**Tarefas do exercício:**
1/ Responda com base no acórdão:
(a) Quem é o relator?
(b) De que material era feito o tubo de onde veio a água?
(c) A quem os réus afirmam ter sido doada a água?
2/ Traduza para o inglês esta frase do acórdão: "Os réus causaram danos ao autor, mais propriamente num terreno e prédio urbano deste, provocados pela inundação por água proveniente de um tubo em plástico pertencente aos réus."

**Extrato da página:**
--- --- ---
Acórdão do Tribunal da Relação de Guimarães
Processo:
123/17.7T8MLG-A.G1
Relator: ANTÓNIO SOBRINHO
Descritores: DANOS CAUSADOS PELA RUPTURA DE UM TUBO DE ÁGUA
MUNICÍPIO
COMPETÊNCIA DOS TRIBUNAIS ADMINISTRATIVOS
Nº do Documento: RG
Data do Acordão: 10/31/2018
Votação: UNANIMIDADE
Texto Integral: S
Meio Processual: APELAÇÃO
Decisão: IMPROCEDENTE
Indicações Eventuais: 1.ª SECÇÃO CÍVEL
Sumário:
SUMÁRIO (elaborado pelo relator):

I - É da competência dos tribunais administrativos e não dos tribunais comuns conhecer e julgar a acção em que o demandante pede o pagamento de uma indemnização, com base em responsabilidade extracontratual por danos a si causados, por via da ruptura de um tubo de água, cuja manutenção e conservação imputa, mesmo que disjuntivamente, ao interveniente Município.
Decisão Texto Integral:
Acordam no Tribunal da Relação de Guimarães

I – Relatório;
*****
Pedido:

O autor José intentou acção de condenação sob a forma de processo comum contra Manuel e Maria, pedindo a condenação dos réus no pagamento da quantia de € 2.231,24€, a título de danos patrimoniais e não patrimoniais, com base em responsabilidade civil por facto ilícito.

Causa de pedir:

Os réus causaram danos ao autor, mais propriamente num terreno e prédio urbano deste, provocados pela inundação por água proveniente de um tubo em plástico pertencente aos réus.

Na sua contestação, os réus impugnaram a versão do autor, nomeadamente que tenham sido os agentes causadores do sinistro, por ter sido doada tal água ao Município X.

De seguida, o autor requereu a intervenção provocada passiva do Município X, a fim de acautelar a responsabilização deste com base na dita responsabilidade civil extracontratual.

De seguida, a Mmº Juiz a quo declarou a incompetência em razão da matéria do Juízo de Competência Genérica de Melgaço para conhecer e julgar a presente causa, relativamente ao Município X, por ser competente o tribunal administrativo, com o fundamento de que o litígio, quanto àquele, emergirá de uma responsabilidade civil extracontratual de pessoa colectiva de direito público.

Inconformada com tal decisão, o A. dela interpôs o presente recurso, em cujas alegações formula, em súmula, as seguintes conclusões:

1. Nos termos do art. 212º, nº 3, da CRP, compete aos tribunais administrativos e fiscais o julgamento das acções e recursos contenciosos que tenham por objecto dirimir os litígios emergentes das relações jurídicas administrativas e fiscais.
2. Nos presentes autos não está apenas patente responsabilidade civil extracontratual como também apurar a quem compete a manutenção do tubo das condutas da água.
3. Dos articulados apresentados resigna-se para segundo plano os danos, sendo objecto fulcral da acção apurar a quem pertence o tubo, a água, e como tal a quem compete a responsabilidade, portanto estamos perante uma questão obrigacional e também de direitos reais.
4. Se é certo que é o autor que determina o objecto do processo, também é certo que, para determinação da competência do Tribunal ter-se-á que apreciar o decorrer do processo.
--- --- ---
**Dados:**
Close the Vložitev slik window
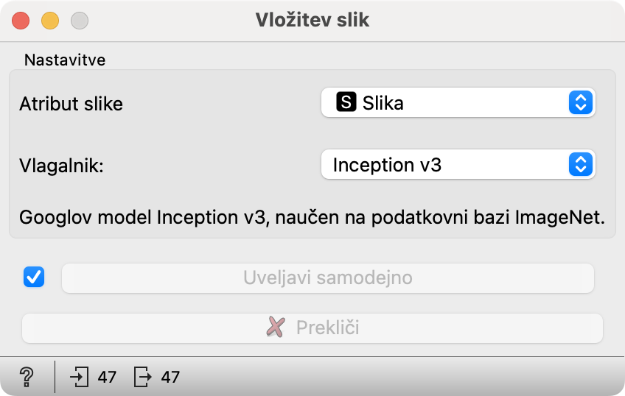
--- --- ---
**Respostas às tarefas:**
1/
(a) António Sobrinho.
(b) De plástico.
(c) Ao Município X.

2/ The defendants caused damage to the plaintiff, more specifically to a plot of land and an urban building of his, brought about by flooding from water coming from a plastic pipe belonging to the defendants.